Intervention de Gilles Lurton

Séance en hémicycle du 15 décembre 2014 à 16h00
Simplification de la vie des entreprises — Discussion générale

Photo issue du site de l'Assemblée nationale ou de WikipediaGilles Lurton :

Venez rencontrer les entreprises sur le terrain ! Je l’ai fait vendredi soir, à l’occasion d’une assemblée générale avec les entreprises du bâtiment et des travaux publics de ma circonscription. Je leur ai dit que j’allais débattre ce soir d’un texte sur la simplification de la vie des entreprises et j’ai vu leurs sourires amusés, ou plutôt désabusés, car cela n’a plus rien d’amusant. Les choses n’ont jamais été aussi compliquées pour les chefs d’entreprise, qui s’arrachent les cheveux pour savoir comment appliquer, par exemple, les mesures sur la pénibilité – encore un bel exemple de simplification !

DONNÉES AFFICHÉES:
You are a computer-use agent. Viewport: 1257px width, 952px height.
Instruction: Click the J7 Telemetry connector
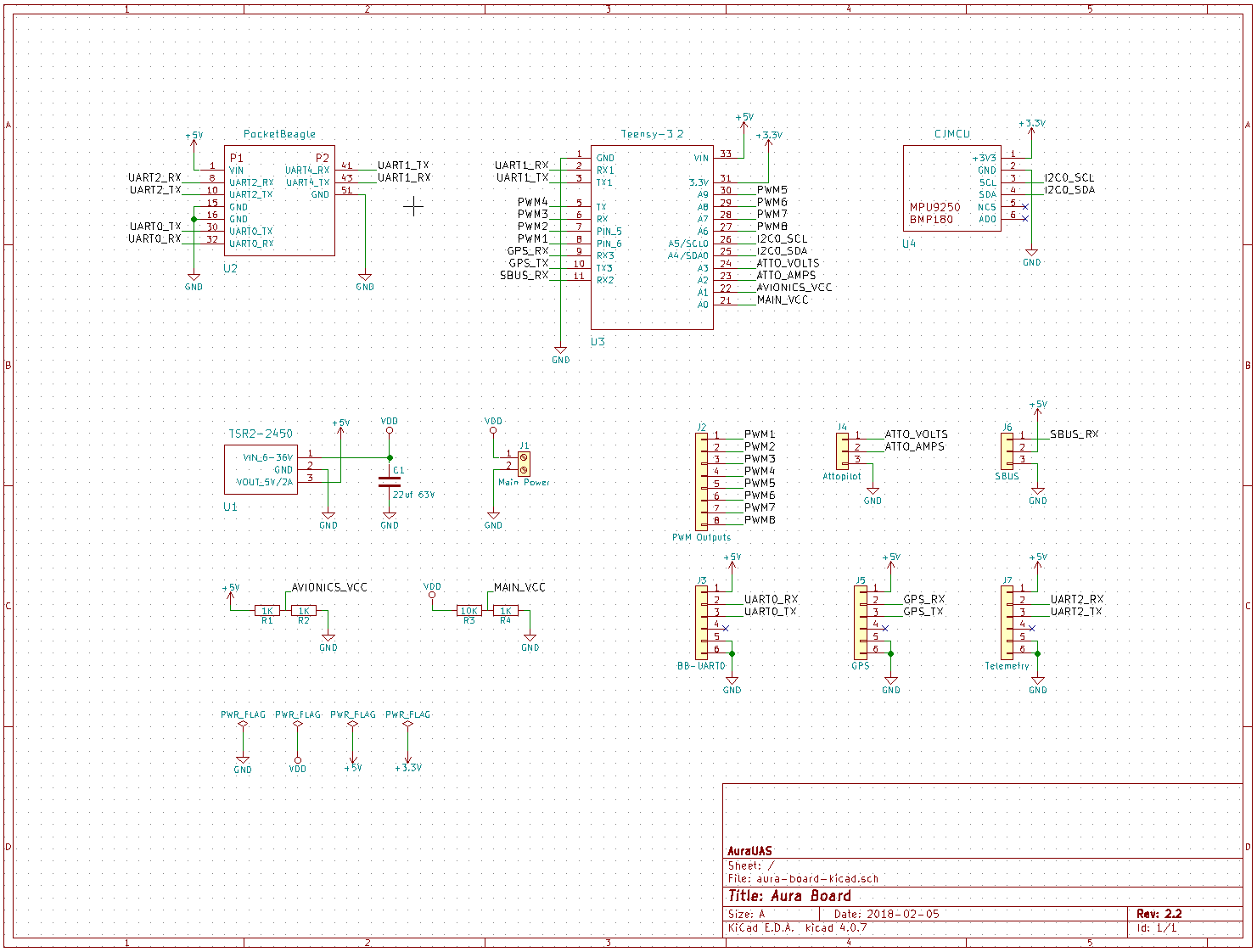pos(1007,623)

CONSIGNES DE TRAVAIL:
**a)** D'après le texte fourni, à quelle occasion Gilles Lurton a-t-il rencontré les entreprises de sa circonscription ?
**b)** Recopiez à l'identique le passage du texte fourni qui commence par les mots contenant « Séance en hémicycle » et se termine par « exemple de simplification ! ».
**c)** Résumez en trois phrases au plus le paragraphe du texte fourni qui commence par « Venez rencontrer les entreprises sur le terrain », sans en perdre les faits principaux.
Répondez en vous fondant uniquement sur le texte fourni.

CORRIGÉ PAR TÂCHE:
**a)** Lors d'une assemblée générale avec les entreprises du bâtiment et des travaux publics, vendredi soir.

**b)**
Séance en hémicycle du 15 décembre 2014 à 16h00
Simplification de la vie des entreprises — Discussion générale

Photo issue du site de l'Assemblée nationale ou de WikipediaGilles Lurton :

Venez rencontrer les entreprises sur le terrain ! Je l’ai fait vendredi soir, à l’occasion d’une assemblée générale avec les entreprises du bâtiment et des travaux publics de ma circonscription. Je leur ai dit que j’allais débattre ce soir d’un texte sur la simplification de la vie des entreprises et j’ai vu leurs sourires amusés, ou plutôt désabusés, car cela n’a plus rien d’amusant. Les choses n’ont jamais été aussi compliquées pour les chefs d’entreprise, qui s’arrachent les cheveux pour savoir comment appliquer, par exemple, les mesures sur la pénibilité – encore un bel exemple de simplification !

**c)** Vendredi soir, Gilles Lurton a rencontré les entreprises du bâtiment et des travaux publics de sa circonscription lors d'une assemblée générale. Quand il leur a annoncé qu'il allait débattre d'un texte sur la simplification de la vie des entreprises, elles ont réagi par des sourires désabusés. Selon lui, les choses n'ont jamais été aussi compliquées pour les chefs d'entreprise, comme le montrent les mesures sur la pénibilité.